What's the indexing trick?¶

Our data is a 2 column matrix - each row is a point which we want to plot - since matplotlib wants a list of x coordinates then a list of y coordinates, we need to format the data to get it into a position we can use the plot function on it. The indexing in numpy works by giving what is basically a list of slices - since we want to index all rows we put the empty slice ":" in the first spot, and "0" for the second spot because we only want everything from the first column. Similarly, we use [:,1] for the y values because we want every row, but every second value for each row.

Also consider the native Python equivilent and how they would do it then using indexing and/or for loops. It's much more of a pain!

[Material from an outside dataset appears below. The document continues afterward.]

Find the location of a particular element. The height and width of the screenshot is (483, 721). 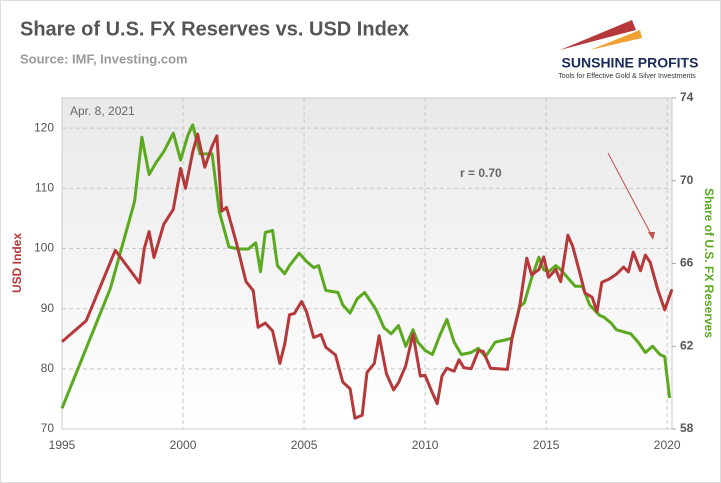

y2-tick-label: 70 is located at coordinates (687, 180).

Completely confused about the "model" variable, what does it mean?¶

This is a product of object orientated programming - we actually initialise a k means model for 4 centers using the KMeans() function, and then fit it to our data using the fit method. This is a method on the model object - not a function - so the model "changes itself" to fit our data. What's important to realise is all the information we need is stored inside the model object, we don't get it from running functions on it!

How can I do Mini Project 1 if the data is 4 dimensional?¶

The great thing about the algorithm is that it's generalised - we don't care about what these points represent (see project 2), and how many dimensions our data points have - the reason this is a 4 dimensional example is to remove the crutch of geometric representation - you have to trust in the code!

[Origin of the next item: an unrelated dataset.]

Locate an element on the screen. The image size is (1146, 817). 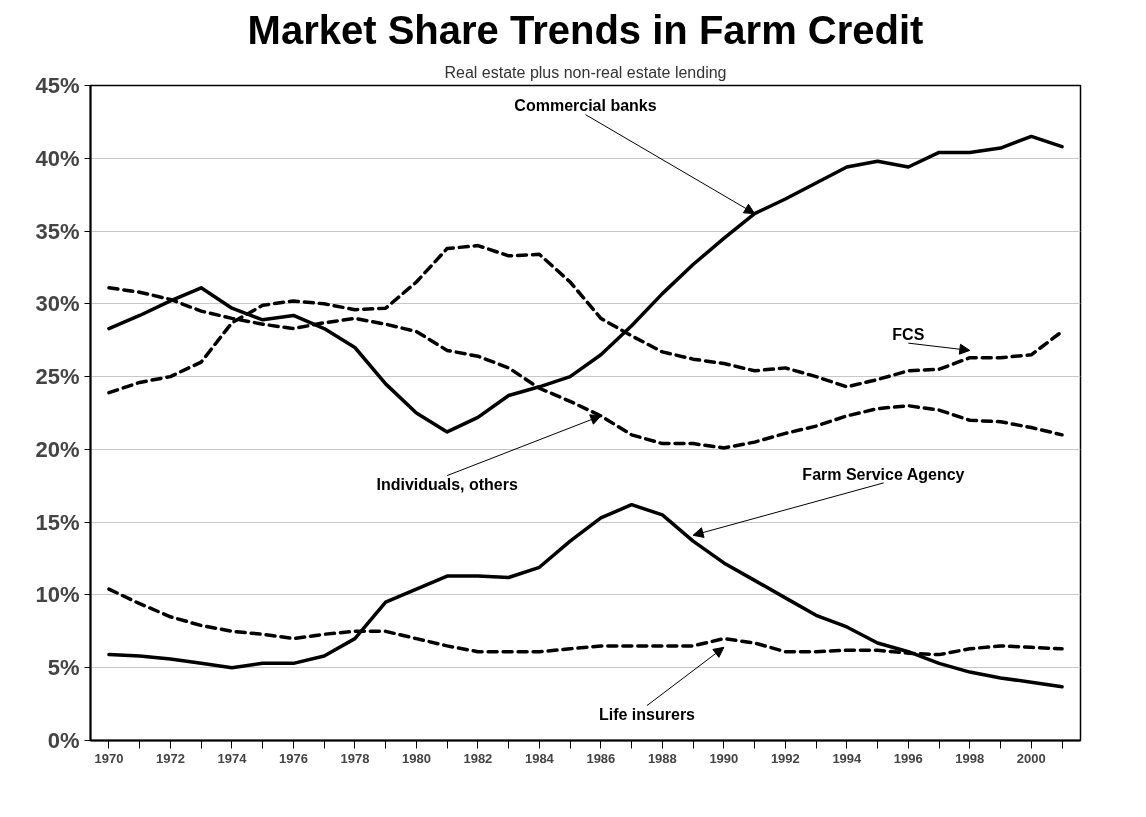
x-tick-label: 1976 is located at coordinates (293, 758).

The solution for this Mini Project is pretty much identical for the example but backwards - we want to use the elbow method first to find a suitable K and then build a model using the suitable k. People who are struggling might try and guess for values of K - try and get these people to think about why that might not be a good idea (model always gets better for larger k, but that's not the point of the model! We don't want to overfit). People who are excelling through this might wonder if there's a better way of finding a K-value suitable for our data. In fact, there is a better algorithm for when we don't know our K-value called the DBSCAN method - but I haven't written this guide yet!

How do I get started on Mini Project 2? There's no numbers!¶

Explain how RGB values work - everything else pretty much follows from here - I think it's a numpy function to convert a picture to RGB

What is K for Mini Project 2?¶

If we want to quantise for 16 colours - what does this mean?

K Nearest Neighbours¶

Most of the questions above also apply to this guide - I decided to move a bit faster at this point because I'm expecting people to be getting more comfortable with numpy and pandas at this point. The most confusion will come from the illustration of KNN - I think people will be able to understand it at this point but might need some help understanding certain bits of the code. The idea is that we set upper and lower bounds for x and y based on our data, with a buffer of 1 so the graph has a bit of space, then set up a meshgrid, which is basically a 2 dimensional matrix with each point on the graph being represented. We then need to format this a little to get it into (x,y) pairs, which we will have one of for each point on the graph. Then we predict every one of these points and plot it behind our actual data to show the boundry.

Support Vector Machines¶

Why use this vs the KNN algorithm?¶

First priority is data - if you need a linear seperation between your data KNN isn't going to give you that. Other than that, SVM is a much slower algorithm than KNN, so if we don't need to be accurate but need to be fast, then SVM might not be appropriate.

Decision Trees¶

Why use it?¶

Gives us a fast model that we can use as humans to classify data even if it's multidimensional. Great when speed and explaination are needed over a "black box" and accuracy!

How do I get those fancy visualiations?¶

Honestly, this took me the best part of 4 hours to do. Get them to google it and figure it out for their system - knowing how these events run nothing will run the same on my system compared to anyone elses!